Jestem pełen podziwu dla umiejętności autorów w obniżaniu lotów każdej kolejnej odsłony w tej serii, choć tak po prawdzie to poza miejscem akcji i tytułem powiązania ze wspomnianą serią są praktycznie znikome. Motyw z księdzem jest upchnięty trochę na siłę, a szkoda. Bo pojawia się sugestia, że zginął z zupełnie innego powodu, niż ten tradycyjny dla serii. Można było z tego zrobić patent rodem z piątej części Friday the 13th, ale raz dwa wrócono na przetarty szlak i podjęto kolejną próbę zanudzenia widza na śmierć. Można się dopatrzeć kilku niezłych scen, a ciekawostką aktorską jest tu Kim Coats, ale tak poza tym jest to dość słaby film o nawiedzonym domu, ze zbędnym motywem religijnym i znikomą liczbą ofiar. Do tego potwierdzającym, że sequele wydawane bezpośrednio na rynek video są tak wydawane nie bez powodu. Moja ocena: 2.


Amityville: It’s About Time


Kolejna część (znana wcześniej jako Amityville 1992: It’s About Time) wypuszczona bezpośrednio na rynek video.

Fabuła jest mniej więcej tego samego pokroju, co w A4: The Evil Escapes. Tym razem to główny bohater bezpośrednio nabywa przedmiot z nawiedzonego domu, a jest nim zegar… Po dostarczeniu go do siebie, na miejscu zaczynają się dziać dziwne rzeczy, a niektórzy mieszkańcy przestają być sobą.

Pomijając pomysł na KOLEJNY nawiedzony przedmiot (w ten sposób to można by i cały dom rozwalić w drzazgi, a pozostałości rozsypać z samolotu), to nie jest aż tak źle. Przyznam, że przez niemal godzinę było jakoś tak nijako. Jedna, może dwie sceny były odpowiednio efekciarskie. Natomiast po pierwszej godzinie zaczyna się dość spektakularna rzeź, a postacie odpadają przy wsparciu niezłych efektów gore i nie tylko. Co prawda niekiedy końcowy rezultat jest co najmniej komiczny, ale zawsze to jakieś urozmaicenie. Ponadto odniosłem wrażenie, że ten film doczepiono do serii trochę na siłę. Gdyby zmienić tytuł i bodaj ze dwa dialogi, obraz w ogóle by nie stracił na swojej wartości. Zwłaszcza, że końcówka bardziej przypomina klimaty Hellraisera (reżyser drugiej części jest odpowiedzialny także za ten film). Całość jest niezła i daje się lubić. Moja ocena: 3.
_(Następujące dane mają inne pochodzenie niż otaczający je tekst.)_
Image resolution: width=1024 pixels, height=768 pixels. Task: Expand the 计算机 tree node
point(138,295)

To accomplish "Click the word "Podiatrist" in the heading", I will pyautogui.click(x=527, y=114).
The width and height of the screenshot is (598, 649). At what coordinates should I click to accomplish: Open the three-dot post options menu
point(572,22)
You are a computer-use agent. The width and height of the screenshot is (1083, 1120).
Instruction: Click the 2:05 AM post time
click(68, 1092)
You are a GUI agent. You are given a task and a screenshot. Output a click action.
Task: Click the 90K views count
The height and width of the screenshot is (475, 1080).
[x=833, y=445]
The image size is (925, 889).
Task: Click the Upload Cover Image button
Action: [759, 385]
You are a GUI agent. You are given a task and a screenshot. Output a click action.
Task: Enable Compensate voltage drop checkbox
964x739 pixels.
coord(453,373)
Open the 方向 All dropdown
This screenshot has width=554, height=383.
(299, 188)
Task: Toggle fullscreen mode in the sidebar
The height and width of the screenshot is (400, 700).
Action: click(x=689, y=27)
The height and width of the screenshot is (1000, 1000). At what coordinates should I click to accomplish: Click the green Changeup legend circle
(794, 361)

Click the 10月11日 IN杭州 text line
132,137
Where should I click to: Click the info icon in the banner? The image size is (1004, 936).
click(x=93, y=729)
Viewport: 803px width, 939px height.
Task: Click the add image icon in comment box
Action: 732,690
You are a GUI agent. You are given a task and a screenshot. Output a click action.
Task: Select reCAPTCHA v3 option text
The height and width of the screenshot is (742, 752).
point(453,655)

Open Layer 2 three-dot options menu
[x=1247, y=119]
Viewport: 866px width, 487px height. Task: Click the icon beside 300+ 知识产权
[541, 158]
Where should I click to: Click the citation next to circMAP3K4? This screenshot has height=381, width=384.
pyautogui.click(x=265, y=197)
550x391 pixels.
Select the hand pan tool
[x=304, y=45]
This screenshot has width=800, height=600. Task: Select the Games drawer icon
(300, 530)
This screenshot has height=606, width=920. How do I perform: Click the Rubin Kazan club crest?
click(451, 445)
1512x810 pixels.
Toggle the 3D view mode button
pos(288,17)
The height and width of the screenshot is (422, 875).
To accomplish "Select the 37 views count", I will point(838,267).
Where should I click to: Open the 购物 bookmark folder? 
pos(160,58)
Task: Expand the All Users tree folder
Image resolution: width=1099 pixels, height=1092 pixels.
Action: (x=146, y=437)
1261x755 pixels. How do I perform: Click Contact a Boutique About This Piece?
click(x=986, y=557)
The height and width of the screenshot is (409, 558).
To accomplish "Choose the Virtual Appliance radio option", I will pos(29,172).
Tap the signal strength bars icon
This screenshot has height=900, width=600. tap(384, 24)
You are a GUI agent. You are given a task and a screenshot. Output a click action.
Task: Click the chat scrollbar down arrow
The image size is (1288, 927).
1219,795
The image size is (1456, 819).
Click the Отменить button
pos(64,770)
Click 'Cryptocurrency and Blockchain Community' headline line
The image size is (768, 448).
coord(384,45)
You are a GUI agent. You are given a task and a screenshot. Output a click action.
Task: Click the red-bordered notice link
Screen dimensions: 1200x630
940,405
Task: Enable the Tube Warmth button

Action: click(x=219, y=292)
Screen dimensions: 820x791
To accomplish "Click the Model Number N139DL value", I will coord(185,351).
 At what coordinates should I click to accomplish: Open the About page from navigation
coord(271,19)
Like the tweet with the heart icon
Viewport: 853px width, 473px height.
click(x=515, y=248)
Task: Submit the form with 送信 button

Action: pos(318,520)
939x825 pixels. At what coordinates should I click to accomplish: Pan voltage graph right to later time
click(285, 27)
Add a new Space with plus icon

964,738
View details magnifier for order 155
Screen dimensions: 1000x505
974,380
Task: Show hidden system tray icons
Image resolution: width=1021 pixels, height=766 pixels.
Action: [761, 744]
Amityville: A New Generation


Młody fotograf, Keyes Terry, otrzymuje od pewnego bezdomnego osobliwie wyglądające lustro… I ZGADNIJCIE, CO DALEJ?!

O żesz w mordę jeża… nie zdziwię się, jak w następnym filmie w tej serii zobaczę nawiedzony kibel… Po raz kolejny otrzymujemy minimalistyczne powiązania z oryginalnym domem (tutaj rzekomo jest nim wspomniany bezdomny oraz felerne lustro, w którym czasem widać chałupę z Amityville). Jakby słaby pomysł nie wystarczał, problemy z tą produkcją piętrzą się od samego początku. Autorzy nijak nie potrafili poradzić sobie ze stworzeniem atmosfery grozy. Mało tego, nie potrafili przekonać mnie, że głównemu bohaterowi odbija. Napięcia nie ma wcale, natomiast nudy jest tu na pęczki. Gra aktorska jest przeważnie słaba, zaś przez cały seans zadawałem sobie pytanie, jaką kasę musieli dać Terry’emu O’Quinnowi, żeby wystąpił.

Amityville: A New Generation odwołuje się do oklepanego pomysłu z przerzuceniem zła w następne pokolenie, tyle że nie potrafi tego wykorzystać. Jako horror jest nie ma racji bytu, a jako film jest zwyczajnie słaby. Moja ocena: 1.


Amityville: Dollhouse



No prawie wykrakałem z tym kiblem… Tym razem będzie nas straszyła replika nawiedzonego domostwa, tytułowy dom dla lalek. Nie wiem, co mnie bardziej śmieszy w tej odsłonie, pomysł, czy fakt, że polski tytuł brzmi: Amityville: Drzwi do piekła… cholera, jak Dollhouse to drzwi, to są cokolwiek ciasne… Nie, że takie drzwi nie pojawiają się w samym filmie, ale nie zmienia to faktu, że tłumaczenie słabe.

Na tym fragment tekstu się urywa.